Titan is probably too cold to permit evolution. Atmospheric ionizations, lightening, deep geothermal chemistry, and so on may indeed have generated some biotic precursors - complex organics, amino acids, carbohydrates, or nucleic acids - but the chances of them being able to interact the gazillions of times needed to randomly find stable and regenerative molecules is unlikely at its ambient temperatures.
However, the possibility that, at the right temperatures and thermodynamics, that these molecules could assemble and evolve in a methane solvent, is not beyond theoretical possibility, as long as enough nitrogen, oxygen, other atoms, (water), and energy are there to evolve the complexity of the molecules. This is what is presumed to have happened on earth.
It is possible that current Titanic atmospheric chemistry is converting CH4 into larger hydrocarbons and other molecules, which would sequester the methane, making it "disappear". Since these molecules would be denser than methane, they might be below the observable surface, and we would not know about them.
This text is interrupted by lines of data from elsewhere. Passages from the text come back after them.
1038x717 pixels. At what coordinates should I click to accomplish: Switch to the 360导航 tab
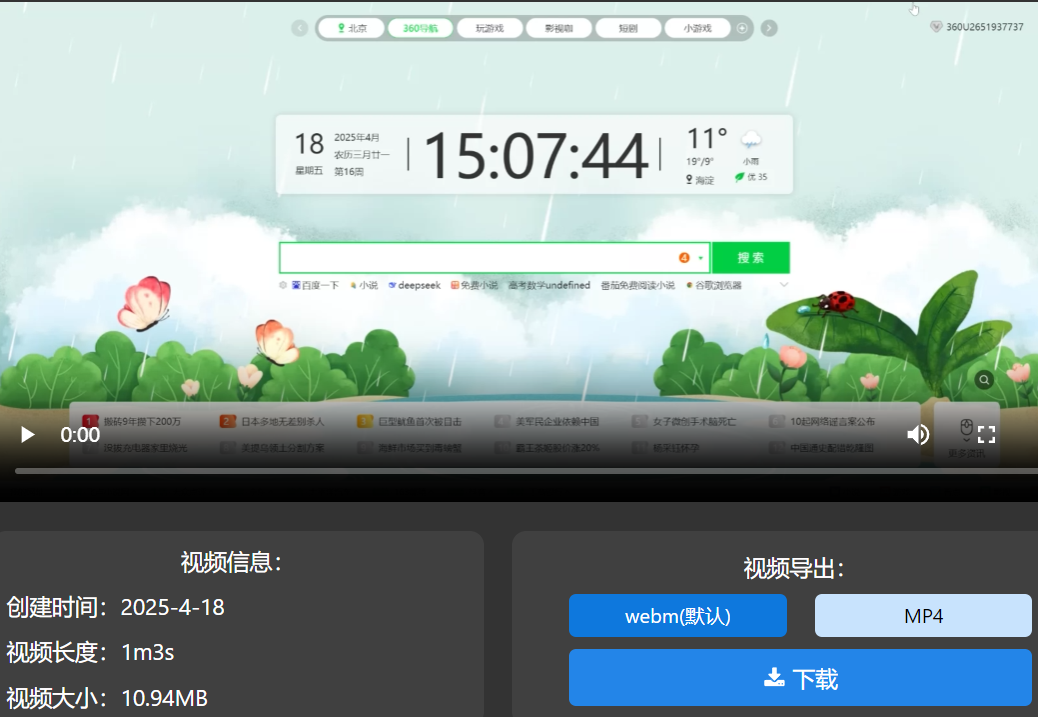pyautogui.click(x=420, y=28)
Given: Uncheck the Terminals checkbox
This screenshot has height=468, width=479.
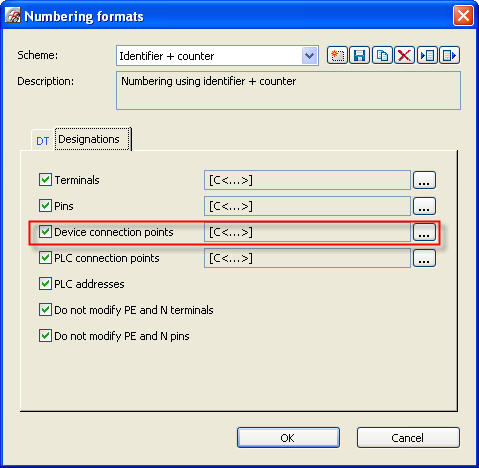Looking at the screenshot, I should click(x=45, y=180).
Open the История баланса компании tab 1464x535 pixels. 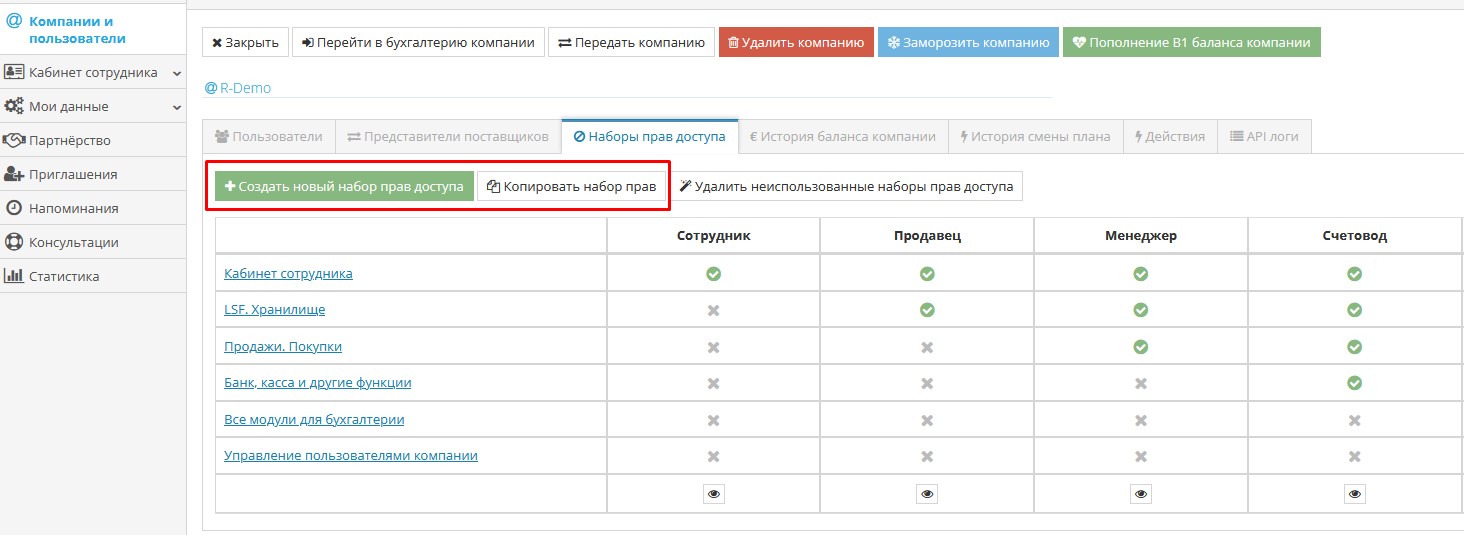[842, 137]
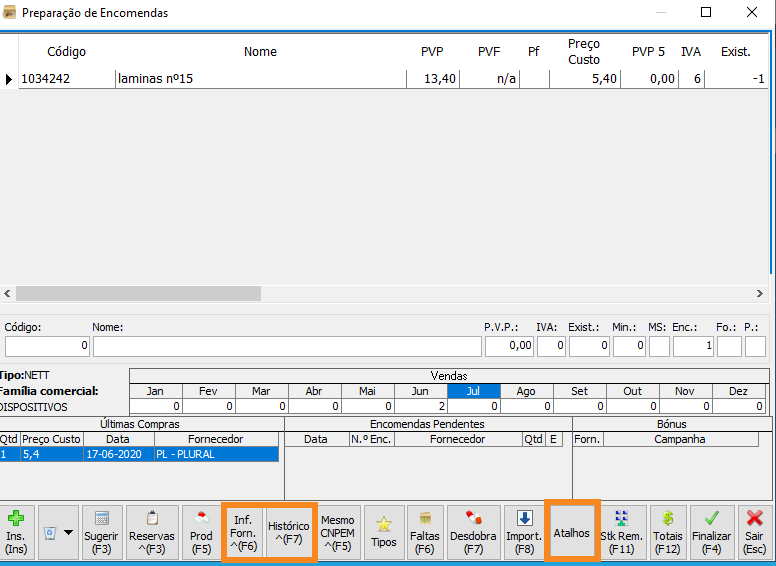Open the Atalhos shortcuts button
Image resolution: width=776 pixels, height=566 pixels.
click(571, 532)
It is possible though that far enough below, where warmer, that the chemistry has become very complex, possibly pre-biotic, or perhaps even biotic. Of course, that is the point of this original article, that the hydrocarbons are there in mass quantities, so some sort of long term chemistry is going on.
It would be interesting to take Titan's chemistry, as we have learned about it from Cassini-Huygens, put it in a laboratory bioreactor, adds some "lightening", heat, and so forth, and see what happens. In an old original Outer Limits episode from the 60's, they did just that, and some spooky creature evolved - how prescient!